*** Block opens ***
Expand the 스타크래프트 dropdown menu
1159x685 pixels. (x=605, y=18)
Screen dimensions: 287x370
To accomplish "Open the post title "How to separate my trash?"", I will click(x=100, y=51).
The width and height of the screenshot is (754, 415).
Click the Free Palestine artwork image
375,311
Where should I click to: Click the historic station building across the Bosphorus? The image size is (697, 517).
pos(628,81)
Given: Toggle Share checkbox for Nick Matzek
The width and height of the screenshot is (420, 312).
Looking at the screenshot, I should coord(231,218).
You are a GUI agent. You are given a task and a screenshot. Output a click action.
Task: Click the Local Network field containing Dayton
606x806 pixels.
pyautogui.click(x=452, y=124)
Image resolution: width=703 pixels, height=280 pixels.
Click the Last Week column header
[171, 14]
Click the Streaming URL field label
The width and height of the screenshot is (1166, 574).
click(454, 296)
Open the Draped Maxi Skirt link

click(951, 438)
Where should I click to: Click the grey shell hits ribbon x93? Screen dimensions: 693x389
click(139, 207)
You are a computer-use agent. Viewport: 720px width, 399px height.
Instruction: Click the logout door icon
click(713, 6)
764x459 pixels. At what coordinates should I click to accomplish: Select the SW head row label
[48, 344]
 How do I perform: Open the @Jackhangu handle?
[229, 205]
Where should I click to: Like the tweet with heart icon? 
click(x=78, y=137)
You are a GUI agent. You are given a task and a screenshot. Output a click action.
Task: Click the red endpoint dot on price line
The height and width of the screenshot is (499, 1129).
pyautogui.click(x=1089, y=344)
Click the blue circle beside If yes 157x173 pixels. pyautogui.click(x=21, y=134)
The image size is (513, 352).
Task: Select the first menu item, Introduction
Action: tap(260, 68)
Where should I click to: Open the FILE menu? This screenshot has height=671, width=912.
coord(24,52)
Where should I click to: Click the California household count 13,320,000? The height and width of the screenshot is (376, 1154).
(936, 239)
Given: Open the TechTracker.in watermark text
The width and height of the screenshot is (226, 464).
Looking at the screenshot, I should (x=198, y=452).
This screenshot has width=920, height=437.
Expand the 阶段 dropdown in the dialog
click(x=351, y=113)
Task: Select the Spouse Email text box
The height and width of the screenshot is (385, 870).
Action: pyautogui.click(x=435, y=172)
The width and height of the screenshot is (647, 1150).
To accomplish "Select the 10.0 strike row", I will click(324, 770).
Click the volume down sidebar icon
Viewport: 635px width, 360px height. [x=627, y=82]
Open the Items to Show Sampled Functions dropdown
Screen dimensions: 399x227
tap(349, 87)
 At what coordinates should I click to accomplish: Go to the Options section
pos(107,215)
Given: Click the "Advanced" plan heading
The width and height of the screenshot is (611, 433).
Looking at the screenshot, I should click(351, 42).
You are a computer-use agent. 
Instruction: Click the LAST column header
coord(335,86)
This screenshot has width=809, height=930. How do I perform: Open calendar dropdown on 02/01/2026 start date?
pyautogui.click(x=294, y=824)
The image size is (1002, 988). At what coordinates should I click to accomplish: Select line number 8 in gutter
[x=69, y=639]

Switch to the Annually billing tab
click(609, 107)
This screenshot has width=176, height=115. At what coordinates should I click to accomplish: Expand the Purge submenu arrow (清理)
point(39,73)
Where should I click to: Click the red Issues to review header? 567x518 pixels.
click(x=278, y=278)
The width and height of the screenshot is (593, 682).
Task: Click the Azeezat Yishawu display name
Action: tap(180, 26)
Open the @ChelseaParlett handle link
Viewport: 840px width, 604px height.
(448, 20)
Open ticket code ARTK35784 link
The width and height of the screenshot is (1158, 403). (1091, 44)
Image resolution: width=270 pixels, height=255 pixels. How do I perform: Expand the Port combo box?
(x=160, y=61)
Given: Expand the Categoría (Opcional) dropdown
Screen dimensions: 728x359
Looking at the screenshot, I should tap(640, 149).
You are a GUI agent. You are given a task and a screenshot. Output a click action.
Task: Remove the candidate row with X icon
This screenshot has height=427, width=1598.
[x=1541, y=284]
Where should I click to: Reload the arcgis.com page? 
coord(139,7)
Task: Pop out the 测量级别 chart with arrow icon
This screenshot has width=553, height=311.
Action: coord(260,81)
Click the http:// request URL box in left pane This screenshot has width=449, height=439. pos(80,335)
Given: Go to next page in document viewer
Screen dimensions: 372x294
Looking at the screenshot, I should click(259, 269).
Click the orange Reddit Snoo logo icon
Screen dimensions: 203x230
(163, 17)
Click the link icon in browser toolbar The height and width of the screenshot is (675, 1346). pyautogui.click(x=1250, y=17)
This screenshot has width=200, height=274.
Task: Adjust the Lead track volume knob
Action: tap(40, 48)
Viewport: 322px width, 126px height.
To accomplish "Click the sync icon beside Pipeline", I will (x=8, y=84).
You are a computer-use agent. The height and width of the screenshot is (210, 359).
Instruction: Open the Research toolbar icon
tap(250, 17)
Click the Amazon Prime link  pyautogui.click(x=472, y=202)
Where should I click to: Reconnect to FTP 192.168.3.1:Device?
*** Block closes ***
* WORK ITEM
Produce the entries again, character for character.

* RESULT OF THIS TASK
Expand the 스타크래프트 dropdown menu
1159x685 pixels. (x=605, y=18)
Screen dimensions: 287x370
To accomplish "Open the post title "How to separate my trash?"", I will click(x=100, y=51).
The width and height of the screenshot is (754, 415).
Click the Free Palestine artwork image
375,311
Where should I click to: Click the historic station building across the Bosphorus? The image size is (697, 517).
pos(628,81)
Given: Toggle Share checkbox for Nick Matzek
The width and height of the screenshot is (420, 312).
Looking at the screenshot, I should coord(231,218).
You are a GUI agent. You are given a task and a screenshot. Output a click action.
Task: Click the Local Network field containing Dayton
606x806 pixels.
pyautogui.click(x=452, y=124)
Image resolution: width=703 pixels, height=280 pixels.
Click the Last Week column header
[171, 14]
Click the Streaming URL field label
The width and height of the screenshot is (1166, 574).
click(454, 296)
Open the Draped Maxi Skirt link

click(951, 438)
Where should I click to: Click the grey shell hits ribbon x93? Screen dimensions: 693x389
click(139, 207)
You are a computer-use agent. Viewport: 720px width, 399px height.
Instruction: Click the logout door icon
click(713, 6)
764x459 pixels. At what coordinates should I click to accomplish: Select the SW head row label
[48, 344]
 How do I perform: Open the @Jackhangu handle?
[229, 205]
Where should I click to: Like the tweet with heart icon? 
click(x=78, y=137)
You are a GUI agent. You are given a task and a screenshot. Output a click action.
Task: Click the red endpoint dot on price line
The height and width of the screenshot is (499, 1129).
pyautogui.click(x=1089, y=344)
Click the blue circle beside If yes 157x173 pixels. pyautogui.click(x=21, y=134)
The image size is (513, 352).
Task: Select the first menu item, Introduction
Action: tap(260, 68)
Where should I click to: Open the FILE menu? This screenshot has height=671, width=912.
coord(24,52)
Where should I click to: Click the California household count 13,320,000? The height and width of the screenshot is (376, 1154).
(936, 239)
Given: Open the TechTracker.in watermark text
The width and height of the screenshot is (226, 464).
Looking at the screenshot, I should (x=198, y=452).
This screenshot has width=920, height=437.
Expand the 阶段 dropdown in the dialog
click(x=351, y=113)
Task: Select the Spouse Email text box
The height and width of the screenshot is (385, 870).
Action: pyautogui.click(x=435, y=172)
The width and height of the screenshot is (647, 1150).
To accomplish "Select the 10.0 strike row", I will click(324, 770).
Click the volume down sidebar icon
Viewport: 635px width, 360px height. [x=627, y=82]
Open the Items to Show Sampled Functions dropdown
Screen dimensions: 399x227
tap(349, 87)
 At what coordinates should I click to accomplish: Go to the Options section
pos(107,215)
Given: Click the "Advanced" plan heading
The width and height of the screenshot is (611, 433).
Looking at the screenshot, I should click(351, 42).
You are a computer-use agent. 
Instruction: Click the LAST column header
coord(335,86)
This screenshot has width=809, height=930. How do I perform: Open calendar dropdown on 02/01/2026 start date?
pyautogui.click(x=294, y=824)
The image size is (1002, 988). At what coordinates should I click to accomplish: Select line number 8 in gutter
[x=69, y=639]

Switch to the Annually billing tab
click(609, 107)
This screenshot has width=176, height=115. At what coordinates should I click to accomplish: Expand the Purge submenu arrow (清理)
point(39,73)
Where should I click to: Click the red Issues to review header? 567x518 pixels.
click(x=278, y=278)
The width and height of the screenshot is (593, 682).
Task: Click the Azeezat Yishawu display name
Action: tap(180, 26)
Open the @ChelseaParlett handle link
Viewport: 840px width, 604px height.
(448, 20)
Open ticket code ARTK35784 link
The width and height of the screenshot is (1158, 403). (1091, 44)
Image resolution: width=270 pixels, height=255 pixels. How do I perform: Expand the Port combo box?
(x=160, y=61)
Given: Expand the Categoría (Opcional) dropdown
Screen dimensions: 728x359
Looking at the screenshot, I should tap(640, 149).
You are a GUI agent. You are given a task and a screenshot. Output a click action.
Task: Remove the candidate row with X icon
This screenshot has height=427, width=1598.
[x=1541, y=284]
Where should I click to: Reload the arcgis.com page? 
coord(139,7)
Task: Pop out the 测量级别 chart with arrow icon
This screenshot has width=553, height=311.
Action: coord(260,81)
Click the http:// request URL box in left pane This screenshot has width=449, height=439. pos(80,335)
Given: Go to next page in document viewer
Screen dimensions: 372x294
Looking at the screenshot, I should click(259, 269).
Click the orange Reddit Snoo logo icon
Screen dimensions: 203x230
(163, 17)
Click the link icon in browser toolbar The height and width of the screenshot is (675, 1346). pyautogui.click(x=1250, y=17)
This screenshot has width=200, height=274.
Task: Adjust the Lead track volume knob
Action: tap(40, 48)
Viewport: 322px width, 126px height.
To accomplish "Click the sync icon beside Pipeline", I will (x=8, y=84).
You are a computer-use agent. The height and width of the screenshot is (210, 359).
Instruction: Open the Research toolbar icon
tap(250, 17)
Click the Amazon Prime link  pyautogui.click(x=472, y=202)
Where should I click to: Reconnect to FTP 192.168.3.1:Device?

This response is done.